Step 3: Summary Report

## Log Processing Summary

| Severity | Fixed | Pending | To Verify |
| -------- | ----- | ------- | --------- |
| CRITICAL | X     | Y       | Z         |
| ERROR    | X     | Y       | Z         |
| WARNING  | X     | Y       | Z         |

### to_verify Auto-Resolution

| Action                            | Count |
| --------------------------------- | ----- |
| Auto-resolved (14d no recurrence) | X     |
| Reopened (error recurred)         | Y     |

### Beads Tasks Created:

- mc2-xxx: <description> → <status>

### Pending (need user input):

- <log_id>: <reason>

Subagent Delegation Examples

DB Constraint Error

Task(
  subagent_type="database-architect",
  prompt="Fix DB constraint violation in error_logs.
  Error: <full_error_message>
  Context: <stack_trace>
  Course: <course_id>
  Create migration to fix the constraint."
)

tRPC/API Error

Task(
  subagent_type="fullstack-nextjs-specialist",
  prompt="Fix tRPC error in <trpc_path>.
  Error: <full_error_message>
  Input: <trpc_input>
  Stack: <stack_trace>
  Fix the API endpoint."
)

Type Error

Task(
  subagent_type="typescript-types-specialist",
  prompt="Fix TypeScript type error.
  Error: <full_error_message>
  File: <file_path>
  Fix types and ensure compatibility."
)

Verification Checklist

Before marking ANY error as resolved:

• Beads task exists for this error
• Subagent was used (if not trivial fix)
• Modified files reviewed with Read tool
• pnpm type-check passes
• pnpm build passes
• No new errors introduced
• Beads task closed with reason

Error Categories

Errors with status auto_muted are automatically ignored by the system. Skip them.

Reference Docs

• Admin Logs Guide: .claude/docs/admin-logs-guide.md
• Error Types: packages/course-gen-platform/src/shared/logger/types.ts
• Logs Router: packages/course-gen-platform/src/server/routers/admin/logs.ts
• CLAUDE.md: Main orchestration rules

Architecture Note

The /admin/logs page aggregates errors from two sources:

Status is tracked in log_issue_status table with composite key (log_type, log_id).

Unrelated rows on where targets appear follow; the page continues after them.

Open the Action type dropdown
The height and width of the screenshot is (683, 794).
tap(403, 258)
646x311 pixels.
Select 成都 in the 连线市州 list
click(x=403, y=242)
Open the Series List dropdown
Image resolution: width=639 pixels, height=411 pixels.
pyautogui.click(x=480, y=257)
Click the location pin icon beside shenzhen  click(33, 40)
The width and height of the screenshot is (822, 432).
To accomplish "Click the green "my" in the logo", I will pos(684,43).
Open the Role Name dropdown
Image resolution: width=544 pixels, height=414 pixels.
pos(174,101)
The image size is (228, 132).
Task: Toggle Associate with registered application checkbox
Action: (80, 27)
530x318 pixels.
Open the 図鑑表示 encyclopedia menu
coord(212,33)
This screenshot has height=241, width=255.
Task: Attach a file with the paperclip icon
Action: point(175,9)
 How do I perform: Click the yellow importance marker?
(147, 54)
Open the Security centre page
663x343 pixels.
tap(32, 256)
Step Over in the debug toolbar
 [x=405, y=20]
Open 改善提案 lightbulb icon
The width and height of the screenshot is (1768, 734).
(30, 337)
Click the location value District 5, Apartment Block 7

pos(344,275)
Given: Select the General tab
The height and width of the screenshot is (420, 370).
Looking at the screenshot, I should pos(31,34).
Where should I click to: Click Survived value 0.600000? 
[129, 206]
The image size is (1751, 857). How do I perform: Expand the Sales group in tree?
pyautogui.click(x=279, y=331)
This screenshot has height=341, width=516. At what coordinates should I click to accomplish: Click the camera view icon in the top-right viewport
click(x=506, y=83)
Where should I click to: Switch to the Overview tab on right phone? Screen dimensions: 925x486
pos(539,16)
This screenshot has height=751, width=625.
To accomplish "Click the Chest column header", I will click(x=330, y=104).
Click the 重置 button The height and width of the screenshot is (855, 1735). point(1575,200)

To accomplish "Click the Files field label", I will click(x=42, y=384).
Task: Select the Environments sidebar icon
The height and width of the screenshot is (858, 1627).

UI Logic: Status shows as "Новый" (new) when:

1. No log_issue_status record exists for the fingerprint
2. OR record exists with explicit status = 'new'

IMPORTANT: Always check BOTH conditions when querying for new errors.

Grouped View (fingerprint)

The UI has two views:

1. List view — individual logs, status by log_id
2. Grouped view — errors grouped by fingerprint, status by fingerprint

Auto-sync trigger (trg_sync_log_status_fingerprint):

• When you INSERT/UPDATE log_issue_status for an error_log
• The trigger automatically copies fingerprint from error_logs
• This ensures grouped view shows correct status

IMPORTANT: You don't need to manually handle fingerprint — the trigger does it automatically. Just use the standard INSERT INTO log_issue_status by log_id.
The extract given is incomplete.